Stated exercise: Copy the lines verbatim, starting with the line containing "840x1412 pixels. How" and going on through the end of the entries, and omit the pictures from your copy.

Excerpted records:

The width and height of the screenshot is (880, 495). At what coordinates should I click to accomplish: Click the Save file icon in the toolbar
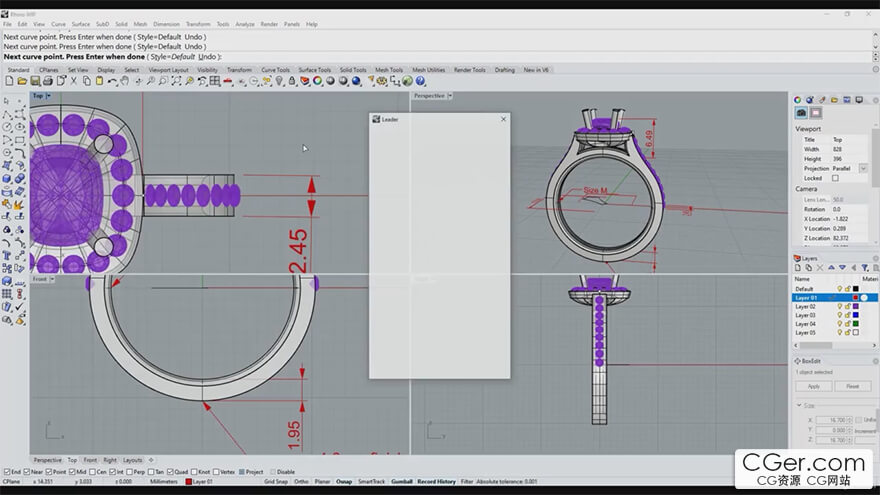tap(35, 81)
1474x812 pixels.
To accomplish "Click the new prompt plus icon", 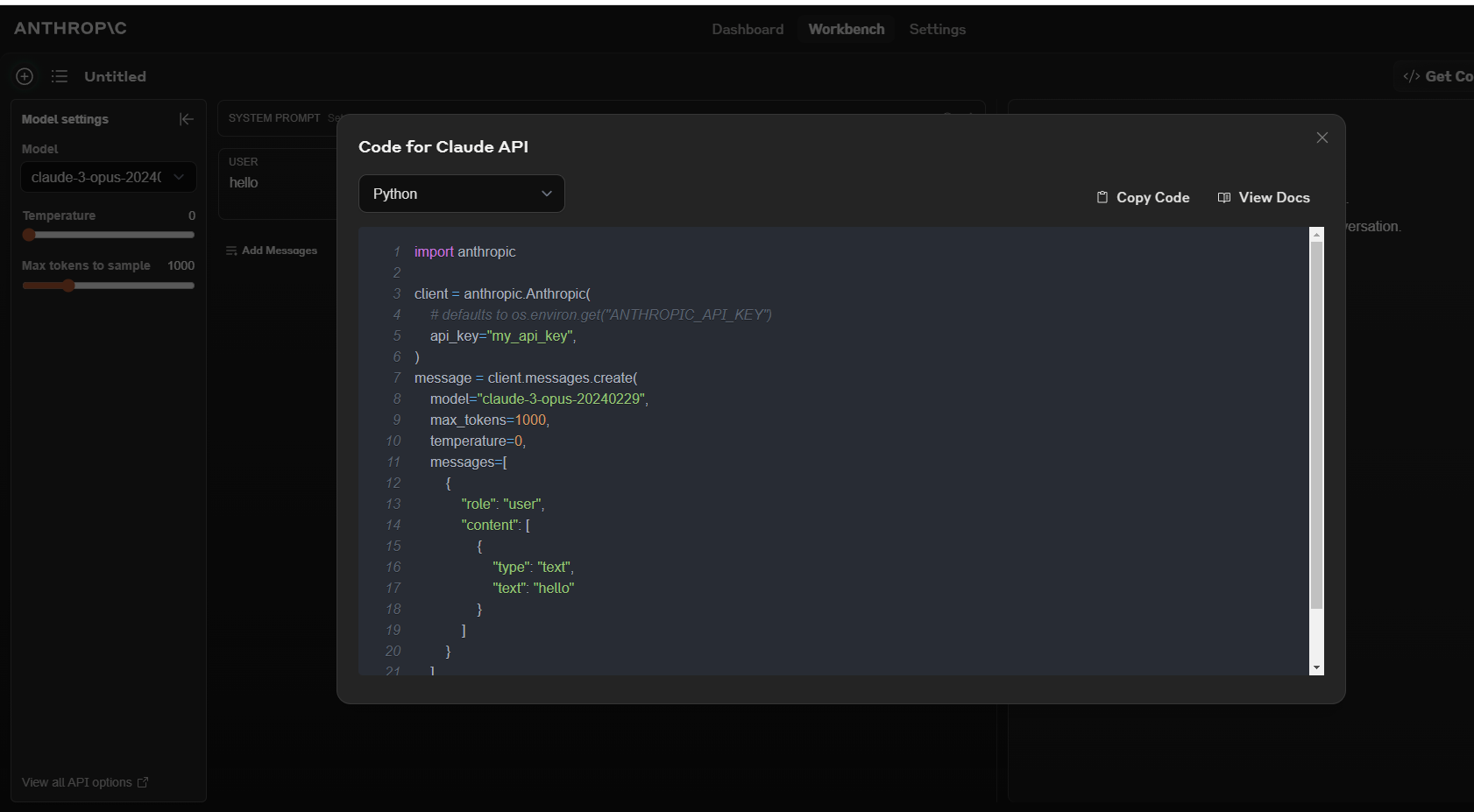I will [25, 76].
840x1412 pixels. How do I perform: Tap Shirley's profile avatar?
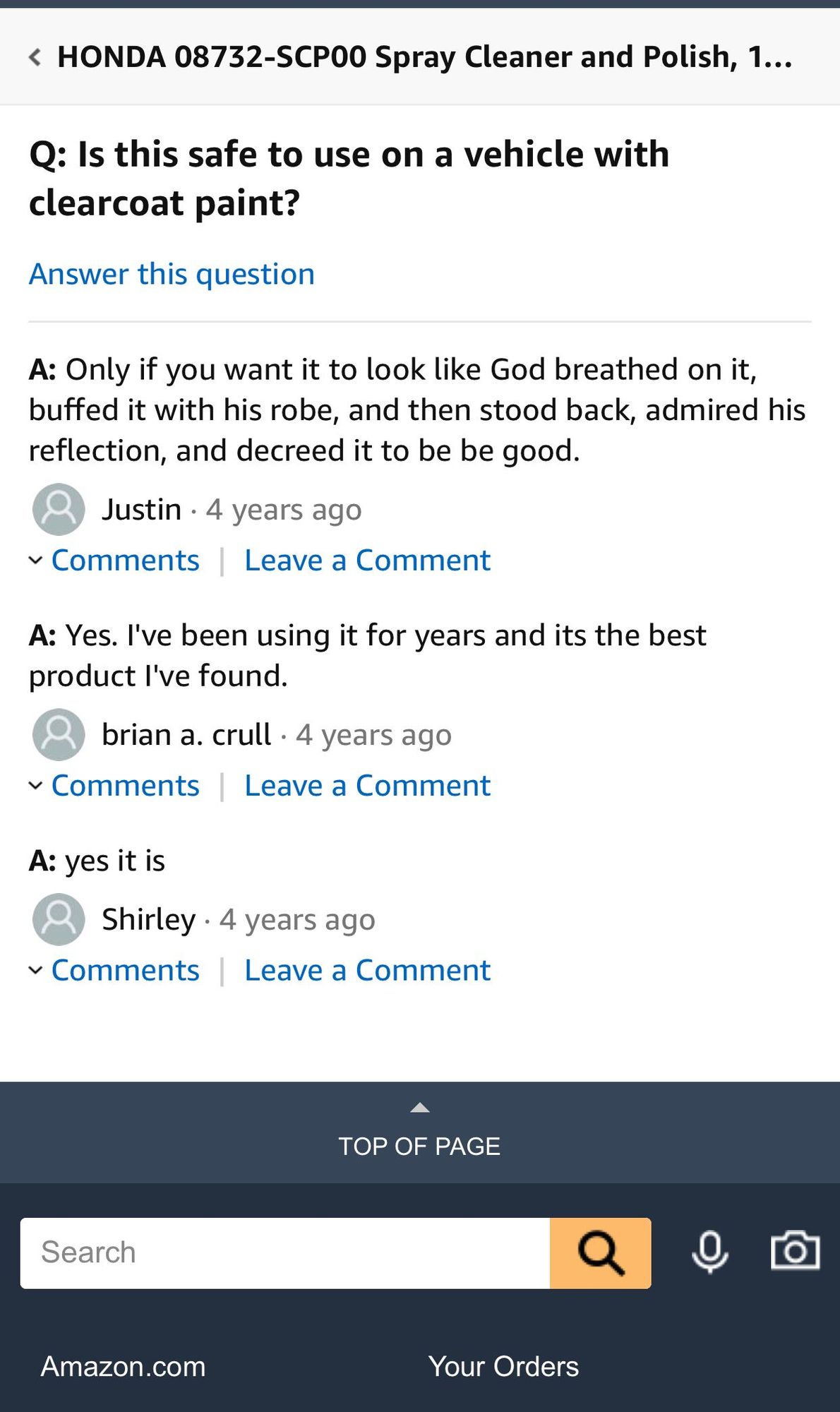59,919
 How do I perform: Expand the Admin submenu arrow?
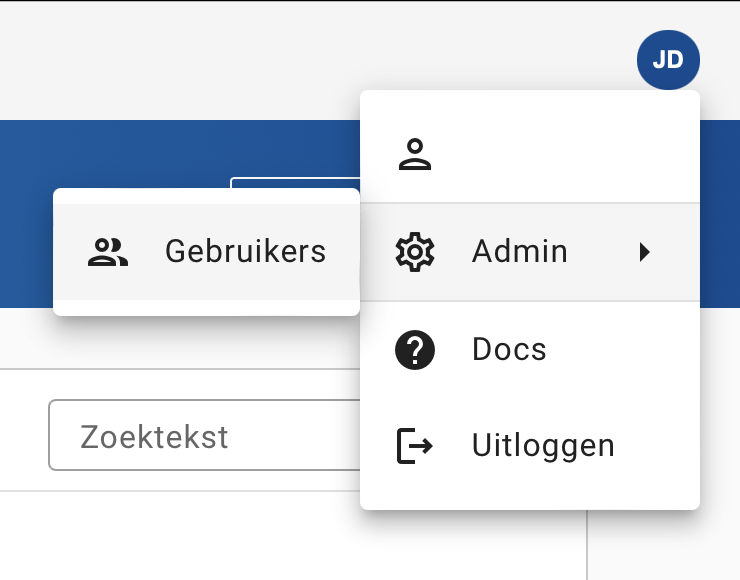(645, 252)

Solution:
840x1412 pixels. How do I perform: Tap Shirley's profile avatar?
59,919
 How do I perform: Expand the Admin submenu arrow?
(645, 252)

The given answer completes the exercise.